-- Excerpted data --

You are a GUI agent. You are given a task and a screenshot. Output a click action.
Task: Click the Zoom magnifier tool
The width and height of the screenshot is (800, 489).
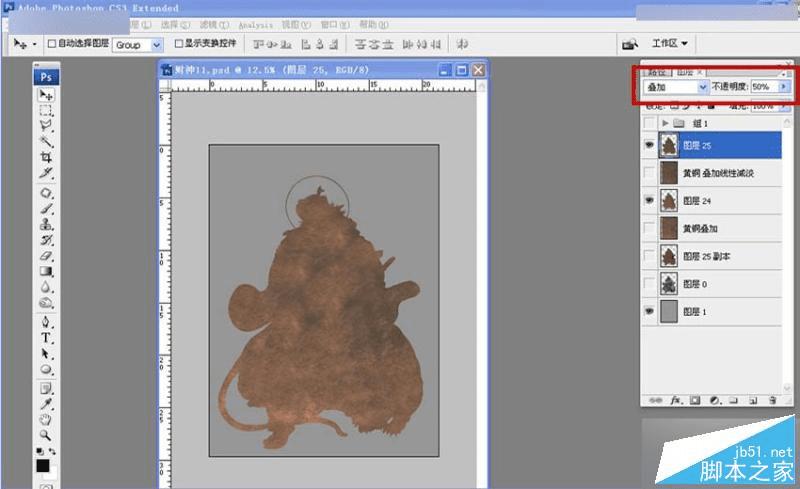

--

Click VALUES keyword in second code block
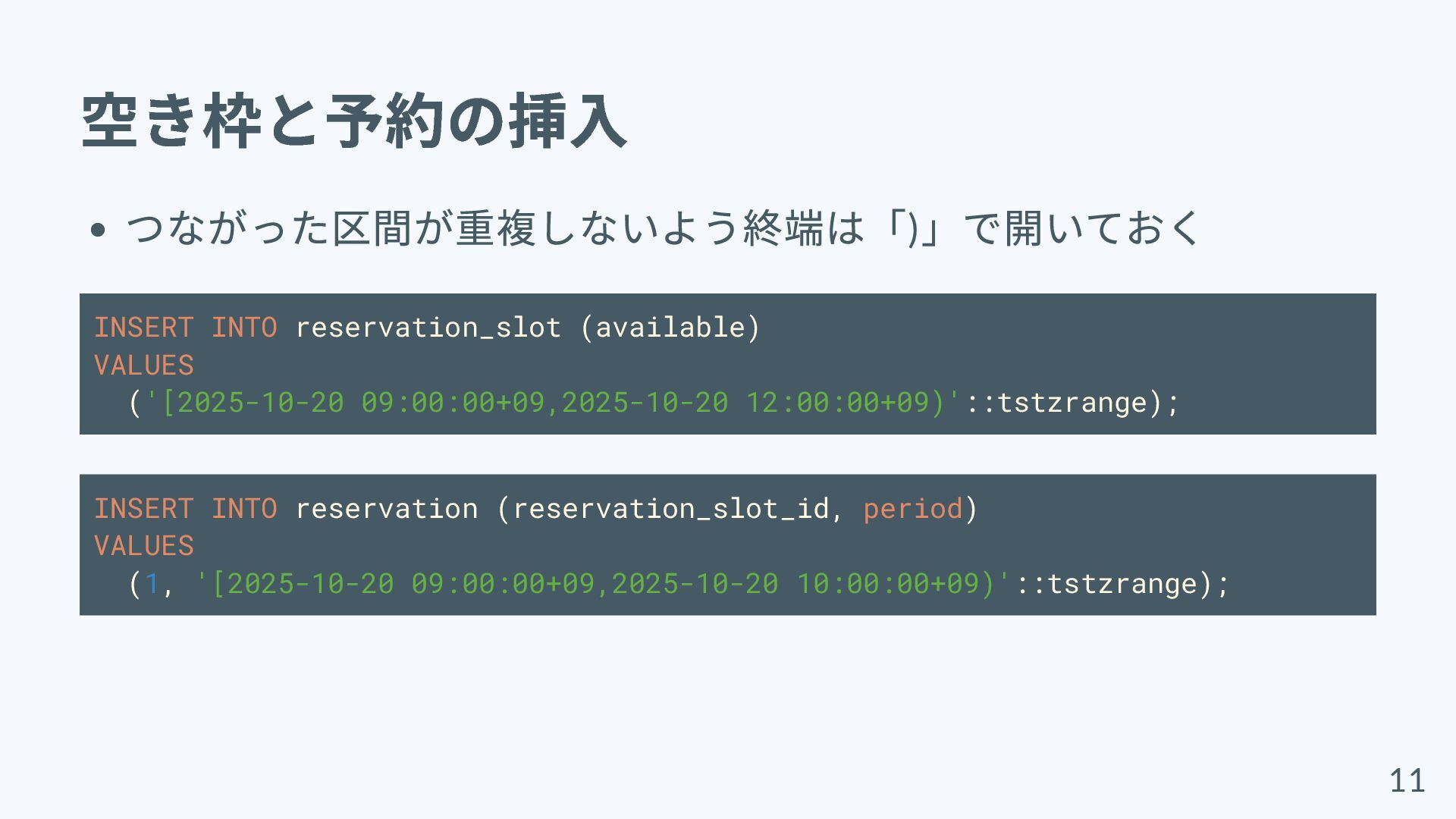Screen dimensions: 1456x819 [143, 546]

-- Task brief --
Can you render the stretch of the material from the line containing "You are a GUI" through the line containing "The width and" as a Markdown table with the columns "No." and "Text", one numbered row per line and blank lines left out?

-- Exercise output --
| No. | Text |
|---|---|
| 1 | You are a GUI agent. You are given a task and a screenshot. Output a click action. |
| 2 | Task: Click the Zoom magnifier tool |
| 3 | The width and height of the screenshot is (800, 489). |